We Need Time to Talk and Time to Listen

Time to talk

We are social beings and one of the things that we miss when we create these things in our lives is good quality contact with others. Most contact with other human beings has been found to be good for us, however we also need emotionally intimate contact. We need time to talk and time to listen.

A culture and society are formed by lots of individuals doing similar things. Often this happens through very little conscious thought and planning but more a steady build of social patterns that we all conform to. We have created a culture of busyness and high stimulation. This is not a healthy environment in which human beings thrive because we miss out on some fundamental nourishment that is necessary for quality of life.

Human beings have great intelligence and I would suggest great stupidity as well.
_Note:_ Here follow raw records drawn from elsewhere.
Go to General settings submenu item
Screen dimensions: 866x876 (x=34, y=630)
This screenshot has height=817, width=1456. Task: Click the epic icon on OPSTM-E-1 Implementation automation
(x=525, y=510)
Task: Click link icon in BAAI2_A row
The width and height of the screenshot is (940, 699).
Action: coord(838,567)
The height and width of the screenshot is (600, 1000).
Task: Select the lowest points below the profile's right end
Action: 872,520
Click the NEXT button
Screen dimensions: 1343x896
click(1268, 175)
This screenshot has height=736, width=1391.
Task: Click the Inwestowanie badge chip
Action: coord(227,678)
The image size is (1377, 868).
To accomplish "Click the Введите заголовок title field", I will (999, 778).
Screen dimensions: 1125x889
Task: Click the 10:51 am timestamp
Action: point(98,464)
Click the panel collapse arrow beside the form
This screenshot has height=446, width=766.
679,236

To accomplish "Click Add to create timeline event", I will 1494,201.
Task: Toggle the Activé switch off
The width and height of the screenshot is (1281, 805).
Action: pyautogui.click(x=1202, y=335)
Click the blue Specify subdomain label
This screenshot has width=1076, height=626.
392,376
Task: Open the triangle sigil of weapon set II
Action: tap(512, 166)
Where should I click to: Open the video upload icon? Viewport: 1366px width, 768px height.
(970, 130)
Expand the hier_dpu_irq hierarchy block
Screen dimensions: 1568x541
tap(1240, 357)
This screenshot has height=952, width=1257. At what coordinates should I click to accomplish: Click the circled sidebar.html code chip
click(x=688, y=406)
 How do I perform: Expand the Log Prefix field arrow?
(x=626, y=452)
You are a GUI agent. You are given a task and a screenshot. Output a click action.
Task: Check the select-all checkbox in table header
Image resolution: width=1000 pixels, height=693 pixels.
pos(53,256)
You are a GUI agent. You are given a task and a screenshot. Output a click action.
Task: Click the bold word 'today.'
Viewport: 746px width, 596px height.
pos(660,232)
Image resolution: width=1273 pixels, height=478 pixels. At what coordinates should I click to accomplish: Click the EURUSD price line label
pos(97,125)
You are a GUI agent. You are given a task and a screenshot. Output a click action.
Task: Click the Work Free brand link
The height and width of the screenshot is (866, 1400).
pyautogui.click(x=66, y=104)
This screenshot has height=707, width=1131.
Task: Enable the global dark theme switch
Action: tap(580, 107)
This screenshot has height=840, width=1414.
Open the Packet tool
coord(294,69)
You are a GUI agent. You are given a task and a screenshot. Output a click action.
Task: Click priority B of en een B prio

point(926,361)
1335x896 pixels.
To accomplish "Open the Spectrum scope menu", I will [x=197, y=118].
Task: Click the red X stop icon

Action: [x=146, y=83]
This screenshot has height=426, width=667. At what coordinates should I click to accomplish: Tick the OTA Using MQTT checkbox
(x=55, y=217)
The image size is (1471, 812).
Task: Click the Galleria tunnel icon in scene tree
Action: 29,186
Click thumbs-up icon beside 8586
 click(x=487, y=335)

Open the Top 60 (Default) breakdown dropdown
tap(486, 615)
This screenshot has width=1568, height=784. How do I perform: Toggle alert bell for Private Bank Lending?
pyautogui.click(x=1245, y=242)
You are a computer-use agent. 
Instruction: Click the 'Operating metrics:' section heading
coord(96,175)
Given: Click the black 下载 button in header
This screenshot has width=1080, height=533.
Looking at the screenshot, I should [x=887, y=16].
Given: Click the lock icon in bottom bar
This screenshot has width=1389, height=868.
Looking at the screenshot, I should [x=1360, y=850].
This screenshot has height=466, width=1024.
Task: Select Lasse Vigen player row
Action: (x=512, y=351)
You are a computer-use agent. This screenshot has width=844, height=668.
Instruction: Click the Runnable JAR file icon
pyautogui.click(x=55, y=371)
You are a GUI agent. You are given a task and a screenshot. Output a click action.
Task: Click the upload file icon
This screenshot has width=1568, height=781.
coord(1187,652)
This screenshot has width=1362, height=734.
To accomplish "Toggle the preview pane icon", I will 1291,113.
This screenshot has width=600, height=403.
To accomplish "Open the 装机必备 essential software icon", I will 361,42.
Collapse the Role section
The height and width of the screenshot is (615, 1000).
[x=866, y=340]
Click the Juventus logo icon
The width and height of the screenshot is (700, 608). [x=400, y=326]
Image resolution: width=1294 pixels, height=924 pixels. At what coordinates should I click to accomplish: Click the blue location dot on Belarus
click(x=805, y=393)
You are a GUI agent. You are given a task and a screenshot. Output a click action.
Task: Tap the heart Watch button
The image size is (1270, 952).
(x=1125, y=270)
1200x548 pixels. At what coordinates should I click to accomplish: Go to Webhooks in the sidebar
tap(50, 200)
We fool ourselves in to thinking that material gain will bring us happiness, we fill our bodies with chemicals, we work too hard, we create stress for ourselves and we addict ourselves to sugar, caffeine, alcohol, porn, drugs, mobile devices, shopping and other things.

As a psychotherapist I spend a lot of time listening to people. I also teach counselling and psychotherapy and spend time training people to listen and really hear what others say. This attuned empathic listening is why counselling works. It is in that space that new connections are made in the brain and clients gain insight, awareness and perspective as well as healthy nourishment for our entire system.

However, we can also do some of this for each other. How often do you make time to really listen to another human being, to understand and to empathise with what is going on for them? How often do you really allow yourself to be honest with others about your life and your struggles? As we make ourselves more and more busy we tend to have less and less emotional intimacy with others.

Truly listening and hearing another takes skill and practice. We have many people who come on our counselling skills course who don’t necessarily want to be counsellors but recognise the benefit of having these skills in all their relationships. I was working as a sales manager and trainer in financial services when I signed up realising that these skills would enhance my work.

Ideally when we are listening to others we put our own Frame of Reference (a concept from Transactional Analysis) to one side to be able to really hear them. This can be difficult as we tend not to see things (or hear things) as they are but as we think they are. I have recently been listening to a debate and noticing how much I agree with the people I like and disagree with those I don’t. This is not necessarily about the points that they are making but about my attitude and my willingness to hear what they have to say.

We need to slow down and allow time and space for ourselves and others.

When listening to others we need to at least be aware of our own agenda and Frame of Reference and to put that aside as much as possible. We need to attune to others and empathise with what its like to be them and see things from their perspective. Basic counselling skills like reflection, summary and paraphrasing can be useful to check our understanding and to let the person know we are hearing them. When we use these basic skills in an attuned relationship something magic happens. The person you are listening too starts to hear themselves! I know that might sound strange but often we think things and say things and don’t fully account them. In a relationship where we are being truly heard we can then account and hear and understand ourselves better.

There is no greater gift that you can give another human being than your full attention and time to talk. It not only enhances their lives but ours as well. 

“Time to Talk Day” is a chance for all of us to be more open about mental health – to talk, to listen, to change lives. Wherever you are – at home, at work or up the top of a mountain! – have your conversation about mental health today.